Falz The Bahd Guy in an interview on Hello Nigeria said, ‘we are too distracted by entertainment, in general….I think it’s good, but I think we need to pause and take a look at our social space and political space….The terrible state of Nigeria has become so nominalised that people don’t remember that it is irregular. So the irregular has become so regularised now….we need a selfless spirit. Everyone is selfish. It happens in front of us but we decide to look the other way….Those girls were obviously… symbolic to the Chibok girls.
Moving beyond the musical/visual controversies, one would view the video, This is Nigeria as an act of dependency on other people or countries’ ideas and acts. The video which is identical with the popular ‘This is America’s video in form, idea and structure.
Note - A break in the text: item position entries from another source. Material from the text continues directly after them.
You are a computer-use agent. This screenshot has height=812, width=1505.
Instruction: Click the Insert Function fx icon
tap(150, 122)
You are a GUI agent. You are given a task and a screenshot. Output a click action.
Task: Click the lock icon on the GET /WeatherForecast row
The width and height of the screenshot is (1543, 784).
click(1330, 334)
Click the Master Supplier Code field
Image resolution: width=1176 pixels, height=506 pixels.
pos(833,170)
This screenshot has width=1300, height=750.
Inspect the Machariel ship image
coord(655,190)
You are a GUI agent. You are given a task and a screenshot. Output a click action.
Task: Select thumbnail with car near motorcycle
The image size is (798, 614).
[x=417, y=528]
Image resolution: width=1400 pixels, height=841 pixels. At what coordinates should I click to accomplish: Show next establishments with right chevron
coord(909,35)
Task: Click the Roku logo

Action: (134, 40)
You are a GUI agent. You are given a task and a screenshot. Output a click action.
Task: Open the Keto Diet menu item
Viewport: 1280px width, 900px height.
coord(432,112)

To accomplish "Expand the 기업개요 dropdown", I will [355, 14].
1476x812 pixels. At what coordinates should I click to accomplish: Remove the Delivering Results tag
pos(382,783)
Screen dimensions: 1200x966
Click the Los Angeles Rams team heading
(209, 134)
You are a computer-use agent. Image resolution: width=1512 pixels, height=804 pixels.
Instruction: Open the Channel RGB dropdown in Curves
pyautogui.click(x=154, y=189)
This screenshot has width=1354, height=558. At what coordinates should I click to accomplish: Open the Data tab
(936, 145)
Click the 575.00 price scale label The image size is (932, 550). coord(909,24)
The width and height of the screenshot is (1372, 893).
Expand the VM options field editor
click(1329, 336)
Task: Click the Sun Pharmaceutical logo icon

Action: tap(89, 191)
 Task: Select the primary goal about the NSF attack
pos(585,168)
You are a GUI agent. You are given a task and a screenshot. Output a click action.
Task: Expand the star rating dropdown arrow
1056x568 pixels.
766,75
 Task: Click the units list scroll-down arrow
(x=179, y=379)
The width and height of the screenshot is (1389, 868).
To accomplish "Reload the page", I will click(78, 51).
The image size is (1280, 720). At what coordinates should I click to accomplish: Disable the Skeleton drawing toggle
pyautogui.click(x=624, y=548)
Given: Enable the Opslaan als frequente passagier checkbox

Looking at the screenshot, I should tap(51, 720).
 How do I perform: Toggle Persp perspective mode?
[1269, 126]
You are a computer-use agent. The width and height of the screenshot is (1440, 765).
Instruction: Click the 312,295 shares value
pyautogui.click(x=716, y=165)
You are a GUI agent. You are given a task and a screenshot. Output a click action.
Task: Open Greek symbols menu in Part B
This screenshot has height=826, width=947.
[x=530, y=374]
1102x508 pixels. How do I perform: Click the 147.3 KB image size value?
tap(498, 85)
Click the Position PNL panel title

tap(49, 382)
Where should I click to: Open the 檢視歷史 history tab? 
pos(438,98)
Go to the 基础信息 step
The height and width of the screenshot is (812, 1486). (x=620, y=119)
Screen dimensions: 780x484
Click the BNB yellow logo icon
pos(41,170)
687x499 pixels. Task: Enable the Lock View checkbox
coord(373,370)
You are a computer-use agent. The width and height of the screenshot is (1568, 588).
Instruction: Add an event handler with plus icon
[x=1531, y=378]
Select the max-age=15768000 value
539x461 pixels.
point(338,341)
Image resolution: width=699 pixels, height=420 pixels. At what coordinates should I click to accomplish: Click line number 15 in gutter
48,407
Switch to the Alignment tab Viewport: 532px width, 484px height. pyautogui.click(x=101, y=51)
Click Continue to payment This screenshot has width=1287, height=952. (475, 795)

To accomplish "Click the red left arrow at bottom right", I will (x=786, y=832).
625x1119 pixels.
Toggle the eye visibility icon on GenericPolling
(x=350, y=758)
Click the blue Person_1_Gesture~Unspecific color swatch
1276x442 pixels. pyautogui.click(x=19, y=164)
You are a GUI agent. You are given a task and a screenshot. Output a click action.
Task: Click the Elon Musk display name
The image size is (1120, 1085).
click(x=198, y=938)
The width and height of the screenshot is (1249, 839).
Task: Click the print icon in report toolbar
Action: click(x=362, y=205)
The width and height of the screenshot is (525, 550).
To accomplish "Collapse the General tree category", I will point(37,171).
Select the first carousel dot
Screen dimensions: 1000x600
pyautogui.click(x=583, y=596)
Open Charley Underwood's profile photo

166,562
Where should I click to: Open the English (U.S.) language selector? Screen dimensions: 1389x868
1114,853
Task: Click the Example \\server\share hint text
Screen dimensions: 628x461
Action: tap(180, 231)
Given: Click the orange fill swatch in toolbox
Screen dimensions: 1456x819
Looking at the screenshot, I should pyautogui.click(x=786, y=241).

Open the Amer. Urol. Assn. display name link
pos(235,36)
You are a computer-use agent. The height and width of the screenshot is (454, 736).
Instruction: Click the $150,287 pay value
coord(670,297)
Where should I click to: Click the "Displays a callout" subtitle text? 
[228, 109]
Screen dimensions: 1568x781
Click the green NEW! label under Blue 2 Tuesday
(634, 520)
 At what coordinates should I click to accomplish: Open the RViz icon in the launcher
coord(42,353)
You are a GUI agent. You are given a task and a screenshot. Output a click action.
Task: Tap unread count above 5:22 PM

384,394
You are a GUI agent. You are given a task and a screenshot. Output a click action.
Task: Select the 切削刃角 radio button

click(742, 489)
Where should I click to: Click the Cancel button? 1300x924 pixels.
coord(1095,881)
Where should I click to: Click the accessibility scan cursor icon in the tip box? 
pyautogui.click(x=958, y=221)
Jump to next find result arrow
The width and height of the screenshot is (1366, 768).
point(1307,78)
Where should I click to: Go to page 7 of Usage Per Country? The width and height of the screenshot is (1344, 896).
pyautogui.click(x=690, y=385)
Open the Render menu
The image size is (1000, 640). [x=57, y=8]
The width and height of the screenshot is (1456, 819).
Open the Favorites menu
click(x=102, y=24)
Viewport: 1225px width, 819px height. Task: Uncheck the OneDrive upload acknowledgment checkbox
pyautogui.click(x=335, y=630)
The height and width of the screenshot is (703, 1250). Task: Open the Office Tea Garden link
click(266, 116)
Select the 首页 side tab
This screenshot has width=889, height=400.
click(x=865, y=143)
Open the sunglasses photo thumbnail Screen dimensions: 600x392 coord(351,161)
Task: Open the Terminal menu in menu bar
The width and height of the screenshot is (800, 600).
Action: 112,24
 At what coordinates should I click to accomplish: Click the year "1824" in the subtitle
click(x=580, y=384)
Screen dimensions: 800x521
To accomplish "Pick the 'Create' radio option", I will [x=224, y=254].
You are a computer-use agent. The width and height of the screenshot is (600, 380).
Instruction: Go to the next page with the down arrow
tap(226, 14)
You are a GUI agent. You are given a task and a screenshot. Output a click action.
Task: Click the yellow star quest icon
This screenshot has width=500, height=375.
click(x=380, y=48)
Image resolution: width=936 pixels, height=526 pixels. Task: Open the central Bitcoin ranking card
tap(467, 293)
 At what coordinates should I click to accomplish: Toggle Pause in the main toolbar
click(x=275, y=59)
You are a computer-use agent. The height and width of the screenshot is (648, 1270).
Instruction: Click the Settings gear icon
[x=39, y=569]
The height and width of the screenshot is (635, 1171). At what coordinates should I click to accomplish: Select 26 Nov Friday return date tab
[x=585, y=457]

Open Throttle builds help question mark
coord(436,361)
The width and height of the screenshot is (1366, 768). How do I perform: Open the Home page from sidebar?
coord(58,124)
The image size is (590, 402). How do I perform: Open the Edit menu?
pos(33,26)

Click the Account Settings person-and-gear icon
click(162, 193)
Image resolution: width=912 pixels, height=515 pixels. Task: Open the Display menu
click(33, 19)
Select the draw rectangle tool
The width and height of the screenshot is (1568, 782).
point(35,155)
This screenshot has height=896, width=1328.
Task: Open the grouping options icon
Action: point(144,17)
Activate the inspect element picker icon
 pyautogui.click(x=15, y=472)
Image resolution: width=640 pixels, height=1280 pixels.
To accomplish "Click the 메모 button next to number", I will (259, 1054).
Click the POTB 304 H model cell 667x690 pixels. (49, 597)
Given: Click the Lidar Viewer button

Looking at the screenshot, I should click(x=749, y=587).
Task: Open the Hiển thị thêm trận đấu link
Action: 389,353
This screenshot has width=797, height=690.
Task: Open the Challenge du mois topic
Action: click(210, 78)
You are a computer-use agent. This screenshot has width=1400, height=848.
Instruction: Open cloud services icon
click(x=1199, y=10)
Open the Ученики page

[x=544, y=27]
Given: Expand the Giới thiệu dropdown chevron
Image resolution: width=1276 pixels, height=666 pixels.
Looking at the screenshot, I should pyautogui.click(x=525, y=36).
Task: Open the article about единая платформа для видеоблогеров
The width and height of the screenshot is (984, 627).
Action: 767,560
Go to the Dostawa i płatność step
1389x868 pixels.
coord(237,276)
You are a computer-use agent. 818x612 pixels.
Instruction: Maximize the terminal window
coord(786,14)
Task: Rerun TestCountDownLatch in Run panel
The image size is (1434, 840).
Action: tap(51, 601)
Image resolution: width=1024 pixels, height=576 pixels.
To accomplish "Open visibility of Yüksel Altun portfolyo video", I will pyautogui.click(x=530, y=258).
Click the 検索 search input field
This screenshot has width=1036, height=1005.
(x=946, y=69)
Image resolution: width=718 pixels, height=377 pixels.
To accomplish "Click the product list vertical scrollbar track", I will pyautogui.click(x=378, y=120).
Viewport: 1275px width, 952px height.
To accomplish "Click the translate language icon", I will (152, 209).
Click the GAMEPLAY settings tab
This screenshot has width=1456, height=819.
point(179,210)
While ‘This is America’ focuses on just a major issue – terrorism which affects the America country is totally condemned, ‘This is Nigeria’ tries to sum up almost all the major issues within the four minutes video.
Falz The Band Guy, This is Nigeria focuses beyond just one plot such as the Fulani herdsmen’s constant killings, terrorism, vandalism, police harassment, the power of the rich, the Internet fraudsters, no electricity, the irregularities in the church, and IG Idris’ speech on transmission.
Many Nigerians have been criticized on their inability to produce anything scientifically, artistically and technologically which has led to a major setback for her among other countries. In lieu of Falz copying and releasing a video as that of Childish Gambino’s hook, line and sinker in both form and structure, he should have created a better video which would depict Nigerian’s originality and not her always-copy nature.
So, far beyond the visual, cultural and political movement and actions within the video, everyone should try to find where he or she is at fault and create a better version of themselves.